==== Source information

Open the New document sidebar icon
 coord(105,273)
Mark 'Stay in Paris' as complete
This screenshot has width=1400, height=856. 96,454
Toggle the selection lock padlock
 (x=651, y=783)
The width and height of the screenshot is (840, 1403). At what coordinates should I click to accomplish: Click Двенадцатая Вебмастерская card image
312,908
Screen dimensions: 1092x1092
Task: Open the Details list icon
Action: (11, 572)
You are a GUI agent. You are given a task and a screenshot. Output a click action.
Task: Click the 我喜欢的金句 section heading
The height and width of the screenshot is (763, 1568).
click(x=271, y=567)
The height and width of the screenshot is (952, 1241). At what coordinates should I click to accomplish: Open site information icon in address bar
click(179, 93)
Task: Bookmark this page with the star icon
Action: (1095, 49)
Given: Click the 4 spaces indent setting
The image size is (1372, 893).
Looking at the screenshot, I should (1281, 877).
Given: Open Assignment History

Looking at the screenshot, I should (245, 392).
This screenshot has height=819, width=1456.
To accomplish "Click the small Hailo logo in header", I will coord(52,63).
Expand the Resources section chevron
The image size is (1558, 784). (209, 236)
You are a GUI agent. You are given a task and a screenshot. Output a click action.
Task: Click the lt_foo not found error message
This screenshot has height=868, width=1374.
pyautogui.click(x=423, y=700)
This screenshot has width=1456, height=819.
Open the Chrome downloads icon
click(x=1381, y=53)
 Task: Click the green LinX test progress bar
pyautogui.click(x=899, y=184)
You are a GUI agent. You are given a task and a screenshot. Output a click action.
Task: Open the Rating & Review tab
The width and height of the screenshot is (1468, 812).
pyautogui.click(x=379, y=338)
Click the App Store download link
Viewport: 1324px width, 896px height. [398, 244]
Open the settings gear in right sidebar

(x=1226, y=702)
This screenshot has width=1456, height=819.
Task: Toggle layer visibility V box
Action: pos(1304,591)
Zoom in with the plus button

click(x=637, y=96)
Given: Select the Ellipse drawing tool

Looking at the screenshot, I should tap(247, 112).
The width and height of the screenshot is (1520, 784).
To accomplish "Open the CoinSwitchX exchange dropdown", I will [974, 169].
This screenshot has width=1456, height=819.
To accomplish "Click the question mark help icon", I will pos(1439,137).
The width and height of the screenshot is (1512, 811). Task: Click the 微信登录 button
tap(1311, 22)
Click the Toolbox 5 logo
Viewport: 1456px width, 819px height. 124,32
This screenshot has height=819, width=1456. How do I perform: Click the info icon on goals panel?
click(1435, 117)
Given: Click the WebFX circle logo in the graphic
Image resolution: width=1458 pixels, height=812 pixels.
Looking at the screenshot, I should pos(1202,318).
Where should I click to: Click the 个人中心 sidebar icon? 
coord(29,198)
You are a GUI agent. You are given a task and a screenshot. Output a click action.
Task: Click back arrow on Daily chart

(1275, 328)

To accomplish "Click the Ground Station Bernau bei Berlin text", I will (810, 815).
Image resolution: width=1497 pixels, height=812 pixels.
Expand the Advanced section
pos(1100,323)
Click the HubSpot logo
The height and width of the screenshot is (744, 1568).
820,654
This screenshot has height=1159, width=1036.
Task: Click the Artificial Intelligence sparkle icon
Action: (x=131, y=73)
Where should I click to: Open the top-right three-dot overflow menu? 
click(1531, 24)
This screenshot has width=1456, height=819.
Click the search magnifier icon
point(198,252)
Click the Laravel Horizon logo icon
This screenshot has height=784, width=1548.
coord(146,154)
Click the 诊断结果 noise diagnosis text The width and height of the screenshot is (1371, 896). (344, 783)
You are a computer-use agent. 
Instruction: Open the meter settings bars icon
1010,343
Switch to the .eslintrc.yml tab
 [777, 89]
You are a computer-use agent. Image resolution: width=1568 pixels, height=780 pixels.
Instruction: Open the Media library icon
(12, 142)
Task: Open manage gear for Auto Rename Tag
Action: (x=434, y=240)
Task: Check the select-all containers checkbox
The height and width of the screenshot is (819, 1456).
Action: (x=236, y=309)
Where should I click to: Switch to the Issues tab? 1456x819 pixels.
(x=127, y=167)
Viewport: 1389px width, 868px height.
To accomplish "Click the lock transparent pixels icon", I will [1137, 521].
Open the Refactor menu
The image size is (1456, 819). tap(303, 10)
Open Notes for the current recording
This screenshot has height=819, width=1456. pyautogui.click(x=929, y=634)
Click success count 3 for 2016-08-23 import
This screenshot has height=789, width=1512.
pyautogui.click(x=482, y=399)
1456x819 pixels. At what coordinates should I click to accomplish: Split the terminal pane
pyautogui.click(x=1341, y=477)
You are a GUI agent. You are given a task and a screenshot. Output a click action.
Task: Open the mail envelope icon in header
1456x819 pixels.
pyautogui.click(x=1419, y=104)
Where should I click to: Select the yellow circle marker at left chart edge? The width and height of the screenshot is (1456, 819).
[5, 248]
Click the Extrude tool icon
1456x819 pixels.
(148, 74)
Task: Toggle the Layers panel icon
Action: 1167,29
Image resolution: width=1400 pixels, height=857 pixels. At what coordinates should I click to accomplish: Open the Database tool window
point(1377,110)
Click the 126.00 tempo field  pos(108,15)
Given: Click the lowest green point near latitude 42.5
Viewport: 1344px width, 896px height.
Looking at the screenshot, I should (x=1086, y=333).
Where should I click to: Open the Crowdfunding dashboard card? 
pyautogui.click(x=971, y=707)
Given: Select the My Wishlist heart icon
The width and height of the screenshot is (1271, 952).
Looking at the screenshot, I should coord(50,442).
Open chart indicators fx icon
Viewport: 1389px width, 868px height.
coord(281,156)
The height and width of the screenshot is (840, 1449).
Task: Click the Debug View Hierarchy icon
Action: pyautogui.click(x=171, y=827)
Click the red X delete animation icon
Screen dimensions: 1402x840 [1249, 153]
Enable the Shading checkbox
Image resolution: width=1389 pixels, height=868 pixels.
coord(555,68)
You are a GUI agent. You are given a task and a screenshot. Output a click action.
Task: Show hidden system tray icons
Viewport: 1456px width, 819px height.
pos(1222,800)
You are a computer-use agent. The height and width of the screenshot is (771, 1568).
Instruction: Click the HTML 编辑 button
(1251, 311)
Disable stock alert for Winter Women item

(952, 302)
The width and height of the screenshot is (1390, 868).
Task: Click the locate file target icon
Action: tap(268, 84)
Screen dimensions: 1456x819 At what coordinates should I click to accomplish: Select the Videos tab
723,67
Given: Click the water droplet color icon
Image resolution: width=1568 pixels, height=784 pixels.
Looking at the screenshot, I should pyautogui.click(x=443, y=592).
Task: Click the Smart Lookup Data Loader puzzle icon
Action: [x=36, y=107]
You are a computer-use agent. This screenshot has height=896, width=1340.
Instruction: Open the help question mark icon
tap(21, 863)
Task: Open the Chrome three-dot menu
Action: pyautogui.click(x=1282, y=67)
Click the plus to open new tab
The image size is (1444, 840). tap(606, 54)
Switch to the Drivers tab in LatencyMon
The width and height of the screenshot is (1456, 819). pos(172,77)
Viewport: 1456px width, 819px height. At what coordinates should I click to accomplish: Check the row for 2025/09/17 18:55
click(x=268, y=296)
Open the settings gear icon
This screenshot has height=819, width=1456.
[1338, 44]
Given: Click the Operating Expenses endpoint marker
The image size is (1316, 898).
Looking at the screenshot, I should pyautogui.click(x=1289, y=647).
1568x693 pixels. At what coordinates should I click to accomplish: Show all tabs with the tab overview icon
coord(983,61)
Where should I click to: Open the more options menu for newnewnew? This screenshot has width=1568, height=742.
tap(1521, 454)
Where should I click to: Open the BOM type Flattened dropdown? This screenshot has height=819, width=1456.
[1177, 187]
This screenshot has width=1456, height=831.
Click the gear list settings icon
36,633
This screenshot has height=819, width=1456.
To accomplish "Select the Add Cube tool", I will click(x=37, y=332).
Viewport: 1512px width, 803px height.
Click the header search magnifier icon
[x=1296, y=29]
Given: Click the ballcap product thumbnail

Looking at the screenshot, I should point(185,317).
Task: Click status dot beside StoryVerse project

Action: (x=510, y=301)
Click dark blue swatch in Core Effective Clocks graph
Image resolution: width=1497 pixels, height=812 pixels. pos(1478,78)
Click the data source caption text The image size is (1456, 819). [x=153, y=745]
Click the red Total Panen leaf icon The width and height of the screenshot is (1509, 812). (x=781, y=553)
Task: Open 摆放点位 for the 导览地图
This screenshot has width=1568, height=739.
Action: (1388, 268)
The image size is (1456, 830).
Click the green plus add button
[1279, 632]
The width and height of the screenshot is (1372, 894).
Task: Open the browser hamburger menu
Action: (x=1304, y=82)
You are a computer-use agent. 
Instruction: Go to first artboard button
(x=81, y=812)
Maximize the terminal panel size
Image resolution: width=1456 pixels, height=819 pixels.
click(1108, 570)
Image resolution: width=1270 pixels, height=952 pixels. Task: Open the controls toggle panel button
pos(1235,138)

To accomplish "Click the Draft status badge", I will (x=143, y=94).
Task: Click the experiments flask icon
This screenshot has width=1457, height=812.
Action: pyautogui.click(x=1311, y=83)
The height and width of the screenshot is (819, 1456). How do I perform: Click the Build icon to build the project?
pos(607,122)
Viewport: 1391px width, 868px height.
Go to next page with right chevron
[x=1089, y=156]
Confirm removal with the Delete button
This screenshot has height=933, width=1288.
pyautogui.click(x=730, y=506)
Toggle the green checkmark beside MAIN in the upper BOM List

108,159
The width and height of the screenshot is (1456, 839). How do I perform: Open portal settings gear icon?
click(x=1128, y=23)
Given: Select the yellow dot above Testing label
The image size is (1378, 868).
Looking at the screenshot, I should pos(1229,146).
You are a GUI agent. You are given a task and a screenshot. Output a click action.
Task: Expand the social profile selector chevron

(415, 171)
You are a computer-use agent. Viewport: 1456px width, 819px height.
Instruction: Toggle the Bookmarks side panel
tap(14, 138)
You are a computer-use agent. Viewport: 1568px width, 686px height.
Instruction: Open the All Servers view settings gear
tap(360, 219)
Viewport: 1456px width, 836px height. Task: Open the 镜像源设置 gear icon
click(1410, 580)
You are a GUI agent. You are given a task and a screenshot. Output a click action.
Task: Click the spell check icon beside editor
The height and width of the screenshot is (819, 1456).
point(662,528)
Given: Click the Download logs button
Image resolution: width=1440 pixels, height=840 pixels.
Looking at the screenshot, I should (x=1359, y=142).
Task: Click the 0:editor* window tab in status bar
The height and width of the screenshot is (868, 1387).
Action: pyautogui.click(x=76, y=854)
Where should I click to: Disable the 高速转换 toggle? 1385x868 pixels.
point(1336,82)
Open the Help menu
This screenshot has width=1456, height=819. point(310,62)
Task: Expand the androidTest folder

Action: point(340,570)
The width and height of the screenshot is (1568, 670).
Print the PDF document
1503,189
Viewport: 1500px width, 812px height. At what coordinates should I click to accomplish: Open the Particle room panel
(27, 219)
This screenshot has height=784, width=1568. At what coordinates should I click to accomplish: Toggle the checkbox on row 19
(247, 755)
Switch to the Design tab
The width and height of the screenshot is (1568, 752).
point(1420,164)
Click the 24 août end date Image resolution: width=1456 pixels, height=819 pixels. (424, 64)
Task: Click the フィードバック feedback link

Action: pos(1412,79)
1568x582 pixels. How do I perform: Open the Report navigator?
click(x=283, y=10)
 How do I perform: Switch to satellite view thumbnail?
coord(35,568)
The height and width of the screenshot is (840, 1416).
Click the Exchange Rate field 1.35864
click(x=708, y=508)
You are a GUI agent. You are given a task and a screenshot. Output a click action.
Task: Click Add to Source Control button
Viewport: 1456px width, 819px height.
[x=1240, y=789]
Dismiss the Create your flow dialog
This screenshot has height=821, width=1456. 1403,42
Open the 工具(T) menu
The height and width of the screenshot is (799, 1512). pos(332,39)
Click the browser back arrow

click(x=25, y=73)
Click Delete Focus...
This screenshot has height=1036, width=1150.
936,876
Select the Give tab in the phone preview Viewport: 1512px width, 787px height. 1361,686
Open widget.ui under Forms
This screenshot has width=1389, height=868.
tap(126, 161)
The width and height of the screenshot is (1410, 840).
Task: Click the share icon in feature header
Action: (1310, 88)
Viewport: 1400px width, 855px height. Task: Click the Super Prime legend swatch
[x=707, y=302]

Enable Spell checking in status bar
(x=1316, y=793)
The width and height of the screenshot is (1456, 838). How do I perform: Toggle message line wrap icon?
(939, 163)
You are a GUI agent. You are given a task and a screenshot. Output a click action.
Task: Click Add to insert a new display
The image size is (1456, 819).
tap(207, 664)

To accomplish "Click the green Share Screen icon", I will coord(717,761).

========

● Assigned task
The string "text" appears in some lines of the material. Report how many, and nothing more.

● Answer to the exercise
3